A process that incorporates voluntary movement into an organism can be correctly described as somatic. Somatic education tends to organize outwardly-directed, voluntary processes on the scale of the whole organism. Most voluntary movements of an organism are directed toward producing changes in its local environment.
Molecules don't voluntarily move, so they can't be educated! Molecules swim aimlessly in a process called diffusion. All one can say about molecular swimming, in general, is that the warmer the water, the faster the swimming. Since everywhere has a temperature, all molecules swim.
Most individual cells also lack the capacity for voluntary movement, especially in the context of a human. Instead, most cells fish for a living. The first part of this article introduced the fishing metaphor and contrasted it with a much-less-apt metaphor, breathing. In the fishing analogy, the principal activity of cells is to wait for a molecule to swim into proximity, where it can then be hooked or netted.

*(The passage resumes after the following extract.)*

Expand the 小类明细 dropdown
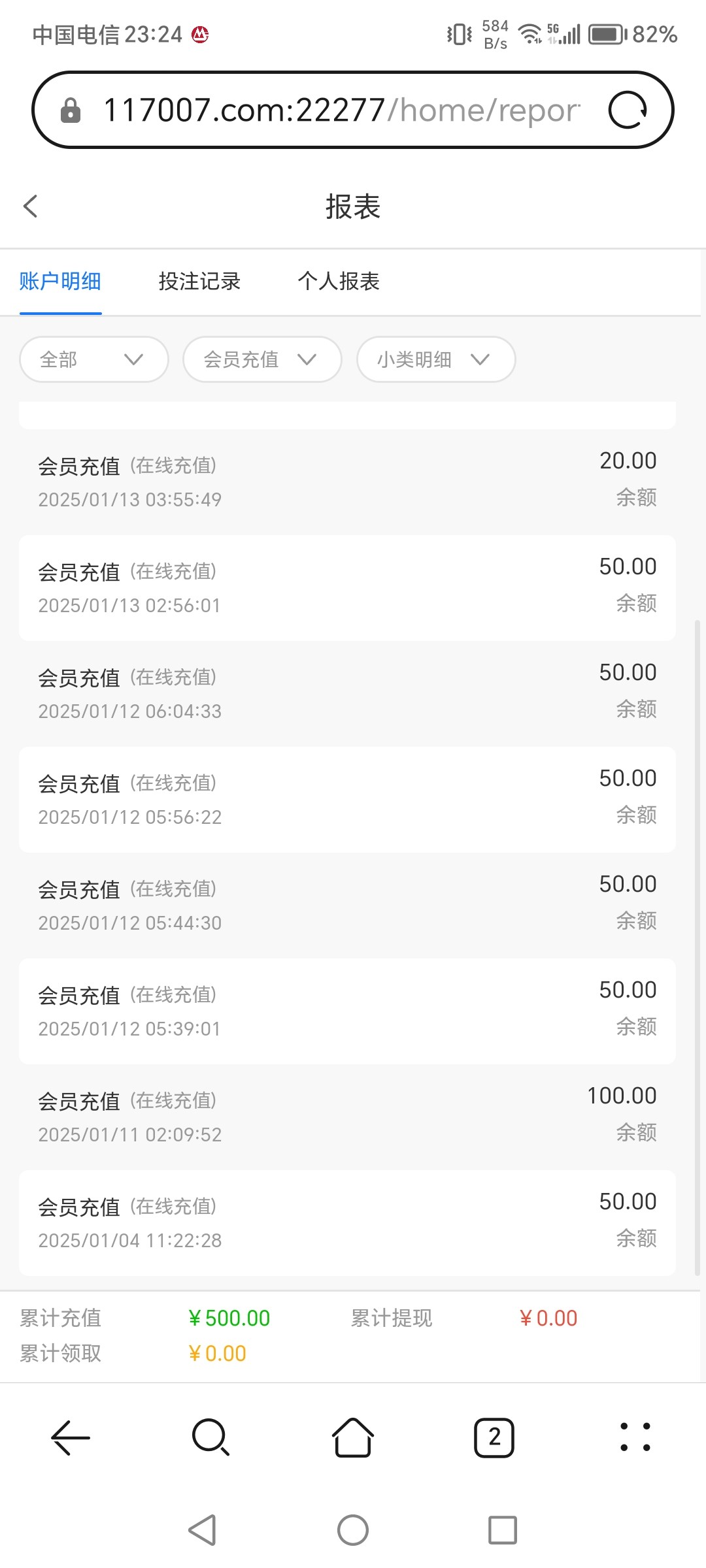The width and height of the screenshot is (706, 1568). (x=436, y=359)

Whether that small molecule is food or oxygen, a signalling molecule like a hormone, or something artificial like a drug, the primary vocation of all cells in all organisms is to fish.
There are a handful of ways that cells fish, but there are only two basic tricks for getting across the cell membrane and 'on-board' the cell. The first trick involves the invagination and pinching-off of the cell membrane so that a small bubble of the membrane is formed inside the cell. There are a few terms for this based on the specifics of the process, like pinocytosis and phagocytosis, that I won't elaborate on here. The crude picture here is fishing by lowering a bucket into the water and then drawing it aboard with whatever happened to swim into it.1
The second fishing trick directly involves proteins that are incorporated into the cell membrane. These proteins have specific structures that recognize the target molecules and bring them into the cell. Sometimes these proteins look like pores and are called porins or channels. Sometimes they use much-more elaborate processes that entail binding the target molecule, changing shape in response to the binding event, and allowing the molecule to be released on the other side of the membrane. Such elaborate proteins are often called transporters.

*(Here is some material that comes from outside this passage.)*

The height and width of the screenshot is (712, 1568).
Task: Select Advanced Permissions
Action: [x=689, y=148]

This second type of fishing trick is something that human-sized fishers aren't so good at. When trying to catch a particular type of fish, one can use knowledge of that species' behavior to fish in the right places at the right times. More analogous to a cell's use of membrane proteins, a fisherman can use bait and lures that are most attractive to a particular target. However, in general, human fishers obtain a lot of by-catch, unintended acquisitions because of the lack-of-specifity of the fishing process.
Cells deal with by-catch too, especially when using the first approach of invagination-and-pinching-off. Often, the two approaches are combined into a hybrid strategy we'll explore more here. This is the cellular fishing strategy named receptor-mediated endocytosis. Here, a membrane protein (the receptor) affords for binding of specific molecules, and then a subsequent invagination and pinching-off of the cell membrane forms an intracellular bubble, named an endosome in this context.

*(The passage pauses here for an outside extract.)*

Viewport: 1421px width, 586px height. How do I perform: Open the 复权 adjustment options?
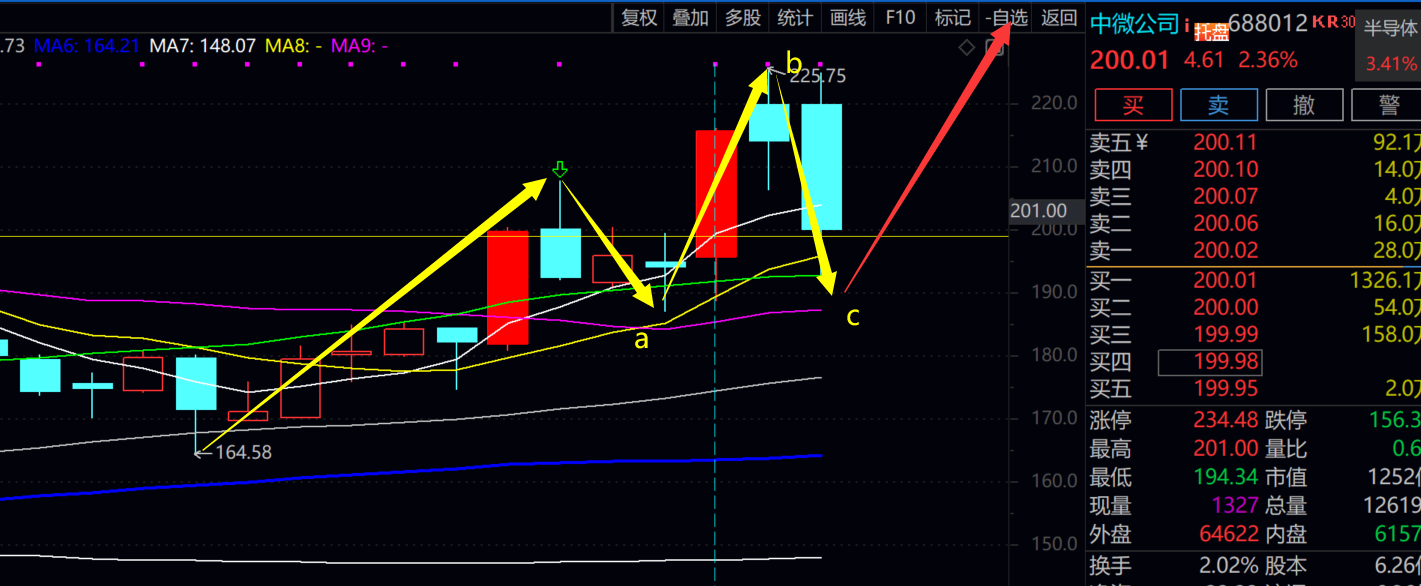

In receptor-mediated endocytosis, the outside-the-cell-facing receptors hook onto the fish-molecule, and the resulting endosome contains both the receptors and their fish-molecules on its inside. This is convenient for the cell because it can move the endosome to specific locations for processing.
For example, let's say the cell requires more cholesterol (an essential component of cell membranes, among many other things) and it's a typical cell that doesn't make its own cholesterol (liver cells specialize in synthesizing cholesterol). Cholesterol doesn't circulate in the blood as a free molecule, but is packaged into larger, protein-containing 'fish' called Low Density Lipoproteins (LDLs). The cell is coated in patches of LDL receptors, which are membrane proteins that specifically bind to LDL and change their shapes.2 On the interior of the cell, other proteins detect the changed shape and initiate an invagination process that brings the LDL-bound receptors into an endosome. The endosome is then acidified, causing the receptors to release the LDL molecules, and the receptors are then gathered and returned to the cell membrane. The endosome's contents are then further digested into amino acids (from protein-containing by-catch) and lipids (including the cholesterol molecules).
The cell has multiple strategies for wrangling intracellular cholesterol, including moving it in other membrane bubbles. In some fishing contexts the fish would be kept alive in a small tank (membrane bubble). In other contexts, it would be buried in ice (binding to a cholesterol-transporting protein) or immediately processed into canned fish (metabolized into other molecules). There are many ways to skin a fish!
The beauty of cell membranes is that, in this analogy, the bucket would be made of the same material as the boat's hull, and spontaneously assembled from the hull!